EXCERPTED PASSAGE:
FIG. 5 illustrates the final position of the mold 200 according to an exemplary embodiment. As shown, end portion 212 of material 210 is bent or flexed inward to form a portion of an extension or flange. Slide 206 is moved to the right such that slide 206 engages stationary portion 202 of mold 200. Subsequent to closure of mold 200 as illustrated in FIG. 5, a polymeric material such as polypropylene or a thermoplastic olefin may be injected into mold 200 such that it fills the cavity or space 214 between material 210 and stationary portion 202 and lifter mechanism 220 to form a substrate to which material 210 is coupled (such as, e.g., substrate 102 shown in FIG. 2). Material 210 may form a physical and/or chemical bond with the injected polymeric material such that the material and substrate are relatively securely bonded together. Thus, the extension in the form of a flange or overhang is formed on the surfaces of the lifter mechanism. Subsequent to formation of the substrate in the injection molding operation, the lifter mechanism retracts from the component at an angle of approximately 5 degrees while the other components of the ejector system retract at an angle of zero degrees (i.e., perpendicular to the tool). The lifter mechanism thus pulls from the molded extension due to the 5 degree angle. According to another exemplary embodiment, the lifter mechanism may pull from the molded extension at a different angle (e.g., greater or less than approximately 5 degrees).

The result of this injection molding process is the formation of a component such as a panel (e.g., a door panel) that includes an extension in the form of a flange or overhang such as that shown in FIGS. 2 and 2a. Excess material or flashing may remain subsequent to the formation of extension 110. Any such excess material may be removed subsequent to the injection molding process, for example, by cutting or trimming the excess material from the area of the extension.

One advantageous feature of producing a vehicle component using a method such as that shown in FIGS. 3-5 is that it is relatively simple and efficient to form an extension in the form of a flange or overhang using a single piece of manufacturing equipment (e.g., injection molding equipment configured as described above). The requirement of secondary bending operations (i.e., to bend the substrate to produce the extension) is eliminated using such an operation. Further, the method described with respect to FIGS. 3-5 allows the manufacture of vehicle components that have a cover stock material (e.g., fabric, leather, a polymeric material, etc.) provided over an extension such as a flange such that the substrate-portion of the extension is not visible to passengers in a vehicle or through a window adjacent the extension.

INFORMATION PROVIDED:
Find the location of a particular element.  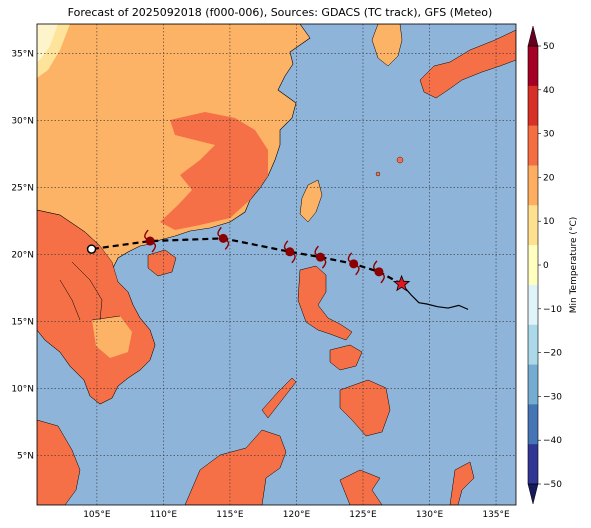

land-mindanao is located at coordinates (365, 408).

BRIEF 1:
Return the part of the injection molding passage running from "The result of" down to "of the extension.", word for word.
BRIEF 2:
Carry the injection molding passage further, starting right after its final sentence.

EXERCISE ANSWER 1:
The result of this injection molding process is the formation of a component such as a panel (e.g., a door panel) that includes an extension in the form of a flange or overhang such as that shown in FIGS. 2 and 2a. Excess material or flashing may remain subsequent to the formation of extension 110. Any such excess material may be removed subsequent to the injection molding process, for example, by cutting or trimming the excess material from the area of the extension.

EXERCISE ANSWER 2:
While FIGS. 1-5 show a vehicle component formed in a molding operation in which an extension in the form of a flange or overhang are formed in an injection molding operation according to an exemplary embodiment, FIGS. 6-7 illustrate the formation of an extension in the form of a flange or overhang according to another exemplary embodiment. FIGS. 6-7 relate generally to the formation of an extension using a secondary bending process subsequent to formation of the vehicle component. The component formed may include a cover stock material provided on the extension prior to or after the secondary bending process is completed.

As shown in FIGS. 6-7, a vehicle component 300 in the form of a door panel is intended to be provided in a bending device or mechanism. While only a substrate 302 of component 300 is shown in FIGS. 6-8, component 300 may also include a cover stock material such as that described above provided on the front or “A” surface thereof. Substrate 302 may be made of any of the substrate materials described above. According to an exemplary embodiment, substrate 302 is made of a polypropylene or another thermoplastic olefin material. According to other exemplary embodiments, the substrate may be made of an ABS or PC/ABS polymer.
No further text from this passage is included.